I see. How you describe what you did matters, and there is no rule book for how best to do that.
Come to think of it - this is a two-sided situation. I remember reading an opinion that typos in a resume should not matter. So if you do not want to work in the environment where attention is being paid to grammar and such, you can keep sending your un-polished resume and filter your future employers this way. Actually I had talked to candidates who refused making changes to resume with the argument that if a hiring manager unable to "get them" "as is", they are not interested in working for such a person.
To your point, the key is to find a culture that is a good match. :)
Exactly! And negative result is still a result. :)
Please clarify — I never understood how people got a human to read their resume, especially with online applications. That first step to being noticed was a real doozy.
I want to say - use recruiters :), but this would be self-serving. No, really, I do not think I had ever applied through the system - I remember always sending a resume. So I am afraid I cannot really help here, other than suggest making sure your resume (or your application) has all the keywords job description lists as requirements. This way your resume progresses to a human.

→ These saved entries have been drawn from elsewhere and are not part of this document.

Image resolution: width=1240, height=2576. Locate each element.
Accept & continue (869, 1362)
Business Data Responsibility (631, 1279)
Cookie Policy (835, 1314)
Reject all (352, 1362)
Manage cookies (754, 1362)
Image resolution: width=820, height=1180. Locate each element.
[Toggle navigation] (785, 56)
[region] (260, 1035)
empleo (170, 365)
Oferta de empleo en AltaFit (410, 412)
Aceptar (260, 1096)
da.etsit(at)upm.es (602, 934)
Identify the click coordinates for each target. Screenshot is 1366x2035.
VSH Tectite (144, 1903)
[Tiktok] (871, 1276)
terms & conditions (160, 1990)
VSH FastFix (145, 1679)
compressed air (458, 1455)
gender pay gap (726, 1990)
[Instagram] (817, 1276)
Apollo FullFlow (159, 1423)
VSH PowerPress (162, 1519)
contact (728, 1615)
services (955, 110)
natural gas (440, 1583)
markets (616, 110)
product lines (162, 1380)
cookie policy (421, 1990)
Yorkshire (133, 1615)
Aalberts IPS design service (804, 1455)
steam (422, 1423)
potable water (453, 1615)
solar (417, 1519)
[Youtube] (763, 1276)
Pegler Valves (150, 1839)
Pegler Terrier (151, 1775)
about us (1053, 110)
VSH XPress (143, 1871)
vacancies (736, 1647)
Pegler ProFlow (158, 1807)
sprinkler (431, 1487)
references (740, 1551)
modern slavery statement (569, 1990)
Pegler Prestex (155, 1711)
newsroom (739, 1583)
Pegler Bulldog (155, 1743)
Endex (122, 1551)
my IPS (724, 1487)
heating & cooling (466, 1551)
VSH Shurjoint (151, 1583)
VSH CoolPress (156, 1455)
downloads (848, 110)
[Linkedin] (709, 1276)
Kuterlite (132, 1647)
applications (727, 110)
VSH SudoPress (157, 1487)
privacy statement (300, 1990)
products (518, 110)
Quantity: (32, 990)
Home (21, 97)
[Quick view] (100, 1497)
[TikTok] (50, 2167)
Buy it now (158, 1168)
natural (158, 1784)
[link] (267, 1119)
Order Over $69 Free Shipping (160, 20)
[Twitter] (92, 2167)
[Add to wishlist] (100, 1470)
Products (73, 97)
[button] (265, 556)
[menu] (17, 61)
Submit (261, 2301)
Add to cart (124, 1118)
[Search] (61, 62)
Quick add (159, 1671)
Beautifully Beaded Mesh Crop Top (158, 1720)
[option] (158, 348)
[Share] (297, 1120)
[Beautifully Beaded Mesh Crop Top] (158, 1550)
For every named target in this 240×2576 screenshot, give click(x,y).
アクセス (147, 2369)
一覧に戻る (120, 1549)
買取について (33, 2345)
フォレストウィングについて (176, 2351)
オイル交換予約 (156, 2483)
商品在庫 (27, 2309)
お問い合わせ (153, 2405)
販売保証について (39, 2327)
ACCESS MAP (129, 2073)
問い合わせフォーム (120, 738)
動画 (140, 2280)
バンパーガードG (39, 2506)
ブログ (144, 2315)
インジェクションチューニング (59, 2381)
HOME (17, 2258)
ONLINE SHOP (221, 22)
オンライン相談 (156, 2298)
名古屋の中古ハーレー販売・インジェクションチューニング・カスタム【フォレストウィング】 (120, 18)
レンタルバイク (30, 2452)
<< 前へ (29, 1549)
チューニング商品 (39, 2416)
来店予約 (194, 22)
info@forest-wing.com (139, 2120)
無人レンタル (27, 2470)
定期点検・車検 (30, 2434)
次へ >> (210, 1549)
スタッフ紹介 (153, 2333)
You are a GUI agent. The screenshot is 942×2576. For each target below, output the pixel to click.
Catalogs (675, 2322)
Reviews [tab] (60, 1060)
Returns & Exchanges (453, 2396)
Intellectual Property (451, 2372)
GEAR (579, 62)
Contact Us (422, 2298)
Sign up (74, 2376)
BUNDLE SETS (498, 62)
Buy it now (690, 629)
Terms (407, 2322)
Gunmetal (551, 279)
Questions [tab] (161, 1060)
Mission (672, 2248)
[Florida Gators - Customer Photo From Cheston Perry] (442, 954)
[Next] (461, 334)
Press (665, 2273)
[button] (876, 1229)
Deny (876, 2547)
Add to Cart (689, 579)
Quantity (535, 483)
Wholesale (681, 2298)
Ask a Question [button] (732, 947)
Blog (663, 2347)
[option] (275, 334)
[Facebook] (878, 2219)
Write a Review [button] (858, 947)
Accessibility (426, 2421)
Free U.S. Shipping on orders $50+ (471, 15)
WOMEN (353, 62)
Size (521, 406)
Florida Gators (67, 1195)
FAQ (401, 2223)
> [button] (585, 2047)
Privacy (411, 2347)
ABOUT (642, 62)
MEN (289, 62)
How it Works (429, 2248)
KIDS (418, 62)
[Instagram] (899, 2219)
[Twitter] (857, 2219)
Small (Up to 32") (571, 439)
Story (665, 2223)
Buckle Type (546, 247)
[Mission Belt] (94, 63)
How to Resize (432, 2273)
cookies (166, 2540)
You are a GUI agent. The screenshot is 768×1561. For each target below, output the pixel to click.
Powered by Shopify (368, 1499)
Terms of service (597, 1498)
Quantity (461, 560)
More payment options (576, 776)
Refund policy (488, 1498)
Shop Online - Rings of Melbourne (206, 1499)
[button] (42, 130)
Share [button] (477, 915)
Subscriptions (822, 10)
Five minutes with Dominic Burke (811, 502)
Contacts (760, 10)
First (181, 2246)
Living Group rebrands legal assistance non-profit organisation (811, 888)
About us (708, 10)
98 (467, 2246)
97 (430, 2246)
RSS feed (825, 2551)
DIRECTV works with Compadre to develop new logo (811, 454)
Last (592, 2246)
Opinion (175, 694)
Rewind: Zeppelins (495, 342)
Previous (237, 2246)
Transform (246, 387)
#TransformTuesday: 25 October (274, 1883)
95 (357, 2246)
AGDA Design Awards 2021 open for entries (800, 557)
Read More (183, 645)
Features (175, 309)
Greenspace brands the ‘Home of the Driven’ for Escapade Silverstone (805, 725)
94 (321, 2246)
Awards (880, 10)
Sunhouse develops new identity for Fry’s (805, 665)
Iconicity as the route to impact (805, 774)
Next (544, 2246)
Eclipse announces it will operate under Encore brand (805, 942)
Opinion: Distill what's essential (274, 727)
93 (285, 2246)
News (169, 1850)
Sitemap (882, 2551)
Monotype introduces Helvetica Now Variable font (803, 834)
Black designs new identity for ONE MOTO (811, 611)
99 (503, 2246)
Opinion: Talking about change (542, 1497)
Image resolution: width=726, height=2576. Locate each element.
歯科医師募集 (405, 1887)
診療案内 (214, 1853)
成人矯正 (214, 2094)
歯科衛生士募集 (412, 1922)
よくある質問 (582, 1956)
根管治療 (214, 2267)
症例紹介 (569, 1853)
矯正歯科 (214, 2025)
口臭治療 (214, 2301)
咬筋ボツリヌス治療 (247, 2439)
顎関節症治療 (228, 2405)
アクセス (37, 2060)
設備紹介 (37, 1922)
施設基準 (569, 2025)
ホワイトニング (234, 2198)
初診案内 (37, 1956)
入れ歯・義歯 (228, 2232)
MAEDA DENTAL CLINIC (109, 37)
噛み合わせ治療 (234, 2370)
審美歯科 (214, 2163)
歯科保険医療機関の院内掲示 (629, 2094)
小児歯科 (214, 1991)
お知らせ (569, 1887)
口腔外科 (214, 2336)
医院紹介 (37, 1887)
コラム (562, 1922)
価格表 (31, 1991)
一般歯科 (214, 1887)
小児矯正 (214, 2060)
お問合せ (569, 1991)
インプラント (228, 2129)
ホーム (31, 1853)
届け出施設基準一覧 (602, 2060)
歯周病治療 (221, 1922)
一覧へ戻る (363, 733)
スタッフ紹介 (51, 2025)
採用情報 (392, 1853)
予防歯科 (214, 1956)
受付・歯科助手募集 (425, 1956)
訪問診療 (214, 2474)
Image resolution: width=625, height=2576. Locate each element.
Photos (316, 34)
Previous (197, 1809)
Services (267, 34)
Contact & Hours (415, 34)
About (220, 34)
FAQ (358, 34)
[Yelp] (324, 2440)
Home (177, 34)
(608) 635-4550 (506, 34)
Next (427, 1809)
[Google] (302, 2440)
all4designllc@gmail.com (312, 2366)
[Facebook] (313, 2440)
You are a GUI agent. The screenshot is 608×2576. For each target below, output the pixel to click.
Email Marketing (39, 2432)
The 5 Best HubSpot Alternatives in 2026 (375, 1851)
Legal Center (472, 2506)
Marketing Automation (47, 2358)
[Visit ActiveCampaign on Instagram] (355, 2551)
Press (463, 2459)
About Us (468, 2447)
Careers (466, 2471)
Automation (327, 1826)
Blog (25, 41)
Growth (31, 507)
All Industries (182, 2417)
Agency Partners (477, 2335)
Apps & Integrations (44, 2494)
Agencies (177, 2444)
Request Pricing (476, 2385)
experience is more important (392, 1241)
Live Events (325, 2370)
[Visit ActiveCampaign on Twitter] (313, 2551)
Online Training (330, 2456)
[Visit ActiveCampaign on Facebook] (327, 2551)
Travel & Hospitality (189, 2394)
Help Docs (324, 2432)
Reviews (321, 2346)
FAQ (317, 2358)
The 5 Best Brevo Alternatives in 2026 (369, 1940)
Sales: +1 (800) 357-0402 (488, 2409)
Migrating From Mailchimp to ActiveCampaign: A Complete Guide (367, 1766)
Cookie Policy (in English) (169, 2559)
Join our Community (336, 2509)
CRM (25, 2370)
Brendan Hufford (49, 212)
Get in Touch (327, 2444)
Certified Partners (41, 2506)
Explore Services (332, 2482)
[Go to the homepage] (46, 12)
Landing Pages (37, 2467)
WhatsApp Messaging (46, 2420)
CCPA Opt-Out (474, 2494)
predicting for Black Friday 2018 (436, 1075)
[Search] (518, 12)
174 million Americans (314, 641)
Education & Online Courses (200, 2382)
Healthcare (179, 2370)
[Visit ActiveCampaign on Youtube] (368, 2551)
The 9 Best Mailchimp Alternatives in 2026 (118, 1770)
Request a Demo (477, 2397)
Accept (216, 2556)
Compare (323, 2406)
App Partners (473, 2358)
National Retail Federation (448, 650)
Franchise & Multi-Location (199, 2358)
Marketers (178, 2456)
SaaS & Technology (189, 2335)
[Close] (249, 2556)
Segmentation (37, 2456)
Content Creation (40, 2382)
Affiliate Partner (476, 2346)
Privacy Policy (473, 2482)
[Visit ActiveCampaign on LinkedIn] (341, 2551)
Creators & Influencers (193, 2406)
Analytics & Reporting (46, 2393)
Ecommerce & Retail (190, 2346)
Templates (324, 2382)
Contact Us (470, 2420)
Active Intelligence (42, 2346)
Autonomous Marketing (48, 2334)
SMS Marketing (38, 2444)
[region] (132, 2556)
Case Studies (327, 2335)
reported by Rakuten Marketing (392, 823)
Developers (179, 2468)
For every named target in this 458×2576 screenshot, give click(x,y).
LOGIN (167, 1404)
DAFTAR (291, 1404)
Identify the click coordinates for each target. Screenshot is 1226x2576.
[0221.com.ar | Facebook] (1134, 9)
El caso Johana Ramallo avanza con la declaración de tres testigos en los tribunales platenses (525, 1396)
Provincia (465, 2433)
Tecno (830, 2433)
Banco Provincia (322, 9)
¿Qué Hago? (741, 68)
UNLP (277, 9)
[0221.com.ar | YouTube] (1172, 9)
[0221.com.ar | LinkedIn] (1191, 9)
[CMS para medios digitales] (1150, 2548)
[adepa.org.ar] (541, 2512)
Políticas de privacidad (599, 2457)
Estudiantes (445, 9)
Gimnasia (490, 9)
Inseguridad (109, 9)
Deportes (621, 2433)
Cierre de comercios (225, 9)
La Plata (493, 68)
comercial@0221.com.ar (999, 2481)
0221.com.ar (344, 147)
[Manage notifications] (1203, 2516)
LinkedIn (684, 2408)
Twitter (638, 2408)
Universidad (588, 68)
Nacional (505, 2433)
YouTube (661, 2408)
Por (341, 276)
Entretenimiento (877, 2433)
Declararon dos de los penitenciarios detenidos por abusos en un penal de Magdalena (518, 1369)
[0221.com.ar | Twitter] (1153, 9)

Warm introduction is the best way to get noticed.
Go through someone who knows a person inside the company.
Easier said than done of course because you have to know someone.
Thanks. And this isn't for me, personally, but I've always wondered how people did it. (My field has been esoteric enough that applying online wasn't a factor.)
It doesn't even have to be schmoozing. It could just be that we have someone in common on LinkedIn who is ready and willing to make a direct referral.